• TEXT EXTRACT:
>> Start

# Easy Link to this site!



## Guest (Oct 18, 2002)

hey guys, I did a web-redirect to this site. from now on you can type in:
http://altimas.sytes.net 
and it will bring you to the site instead of typin in that long address! hope this is ok, if not let me know and I will remove it. hope you guys like it!


----------



## SILENT_RUNNER (Oct 17, 2002)

AlphaFox said:


> *hey guys, I did a web-redirect to this site. from now on you can type in:
> http://altimas.sytes.net
> and it will bring you to the site instead of typin in that long address! hope this is ok, if not let me know and I will remove it. hope you guys like it! *


This is nice. I vote to let it stay.


----------



## Ratwayne (Oct 16, 2002)

>> End

• WHAT TO WORK ON:
1 – Transcribe the part of the web-redirect thread running from "## SILENT_RUNNER (Oct" down to "let it stay.".
2 – Go on with the forum thread about the web-redirect link from the point where it stops.

• DATA EXCERPT:
>> Start

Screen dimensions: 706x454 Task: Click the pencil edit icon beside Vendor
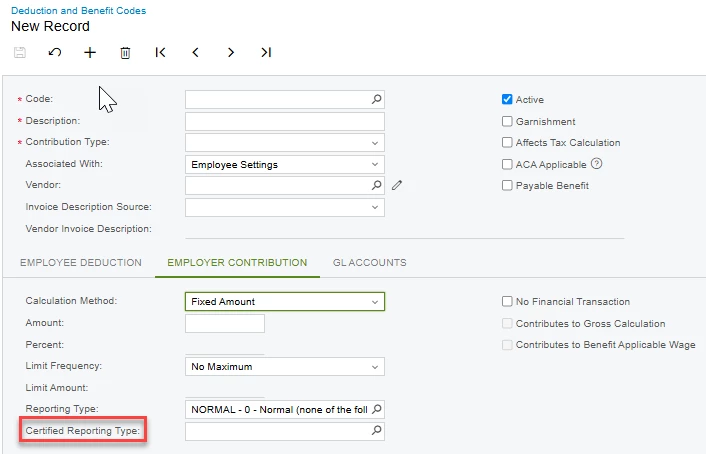(397, 185)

>> End

• EXPECTED OUTPUTS:
1 –
## SILENT_RUNNER (Oct 17, 2002)

AlphaFox said:


> *hey guys, I did a web-redirect to this site. from now on you can type in:
> http://altimas.sytes.net
> and it will bring you to the site instead of typin in that long address! hope this is ok, if not let me know and I will remove it. hope you guys like it! *


This is nice. I vote to let it stay.

2 –
AlphaFox said:


> *hey guys, I did a web-redirect to this site. from now on you can type in:
> http://altimas.sytes.net
> and it will bring you to the site instead of typin in that long address! hope this is ok, if not let me know and I will remove it. hope you guys like it! *


I made a short cut the same with the other site, thanks anyway.


----------



## Hardcore (Oct 16, 2002)

*Re: Re: Easy Link to this site!*



Ratwayne said:


> *I made a short cut the same with the other site, thanks anyway. *


 Short cut to my favorites, just click right to it.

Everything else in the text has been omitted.